[GIVEN DATA Boundary: Start]

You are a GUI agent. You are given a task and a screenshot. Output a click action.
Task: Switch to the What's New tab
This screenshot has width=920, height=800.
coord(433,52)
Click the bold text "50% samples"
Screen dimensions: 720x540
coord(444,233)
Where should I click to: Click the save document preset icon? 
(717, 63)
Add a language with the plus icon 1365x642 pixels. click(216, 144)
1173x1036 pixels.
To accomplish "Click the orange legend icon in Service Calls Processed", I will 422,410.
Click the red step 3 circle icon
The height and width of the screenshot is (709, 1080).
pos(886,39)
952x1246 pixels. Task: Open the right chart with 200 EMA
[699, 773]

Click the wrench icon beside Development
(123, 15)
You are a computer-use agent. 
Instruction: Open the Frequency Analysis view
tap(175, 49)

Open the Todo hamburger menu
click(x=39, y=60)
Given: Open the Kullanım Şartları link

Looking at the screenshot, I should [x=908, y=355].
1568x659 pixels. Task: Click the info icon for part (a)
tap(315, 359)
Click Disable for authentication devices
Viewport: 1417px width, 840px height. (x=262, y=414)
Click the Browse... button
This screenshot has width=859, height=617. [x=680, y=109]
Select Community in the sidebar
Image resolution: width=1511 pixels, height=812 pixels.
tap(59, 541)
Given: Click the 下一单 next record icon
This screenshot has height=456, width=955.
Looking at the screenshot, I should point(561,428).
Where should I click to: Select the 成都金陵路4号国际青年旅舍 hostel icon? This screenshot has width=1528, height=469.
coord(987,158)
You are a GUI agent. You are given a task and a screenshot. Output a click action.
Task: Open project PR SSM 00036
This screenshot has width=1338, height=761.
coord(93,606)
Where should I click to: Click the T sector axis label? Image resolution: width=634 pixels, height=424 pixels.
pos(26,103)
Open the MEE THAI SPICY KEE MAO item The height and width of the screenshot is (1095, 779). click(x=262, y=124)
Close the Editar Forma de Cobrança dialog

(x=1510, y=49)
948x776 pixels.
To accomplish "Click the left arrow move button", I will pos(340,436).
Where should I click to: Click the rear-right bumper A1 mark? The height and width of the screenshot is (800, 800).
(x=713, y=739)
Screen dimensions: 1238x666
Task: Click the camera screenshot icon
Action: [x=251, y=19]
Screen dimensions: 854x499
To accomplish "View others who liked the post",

[GIVEN DATA Boundary: End]

**YOUR TASK:** Your response should consist of the records, printed exactly.

**FINISHED EXERCISE:**
You are a GUI agent. You are given a task and a screenshot. Output a click action.
Task: Switch to the What's New tab
This screenshot has width=920, height=800.
coord(433,52)
Click the bold text "50% samples"
Screen dimensions: 720x540
coord(444,233)
Where should I click to: Click the save document preset icon? 
(717, 63)
Add a language with the plus icon 1365x642 pixels. click(216, 144)
1173x1036 pixels.
To accomplish "Click the orange legend icon in Service Calls Processed", I will 422,410.
Click the red step 3 circle icon
The height and width of the screenshot is (709, 1080).
pos(886,39)
952x1246 pixels. Task: Open the right chart with 200 EMA
[699, 773]

Click the wrench icon beside Development
(123, 15)
You are a computer-use agent. 
Instruction: Open the Frequency Analysis view
tap(175, 49)

Open the Todo hamburger menu
click(x=39, y=60)
Given: Open the Kullanım Şartları link

Looking at the screenshot, I should [x=908, y=355].
1568x659 pixels. Task: Click the info icon for part (a)
tap(315, 359)
Click Disable for authentication devices
Viewport: 1417px width, 840px height. (x=262, y=414)
Click the Browse... button
This screenshot has width=859, height=617. [x=680, y=109]
Select Community in the sidebar
Image resolution: width=1511 pixels, height=812 pixels.
tap(59, 541)
Given: Click the 下一单 next record icon
This screenshot has height=456, width=955.
Looking at the screenshot, I should point(561,428).
Where should I click to: Select the 成都金陵路4号国际青年旅舍 hostel icon? This screenshot has width=1528, height=469.
coord(987,158)
You are a GUI agent. You are given a task and a screenshot. Output a click action.
Task: Open project PR SSM 00036
This screenshot has width=1338, height=761.
coord(93,606)
Where should I click to: Click the T sector axis label? Image resolution: width=634 pixels, height=424 pixels.
pos(26,103)
Open the MEE THAI SPICY KEE MAO item The height and width of the screenshot is (1095, 779). click(x=262, y=124)
Close the Editar Forma de Cobrança dialog

(x=1510, y=49)
948x776 pixels.
To accomplish "Click the left arrow move button", I will pos(340,436).
Where should I click to: Click the rear-right bumper A1 mark? The height and width of the screenshot is (800, 800).
(x=713, y=739)
Screen dimensions: 1238x666
Task: Click the camera screenshot icon
Action: [x=251, y=19]
Screen dimensions: 854x499
To accomplish "View others who liked the post",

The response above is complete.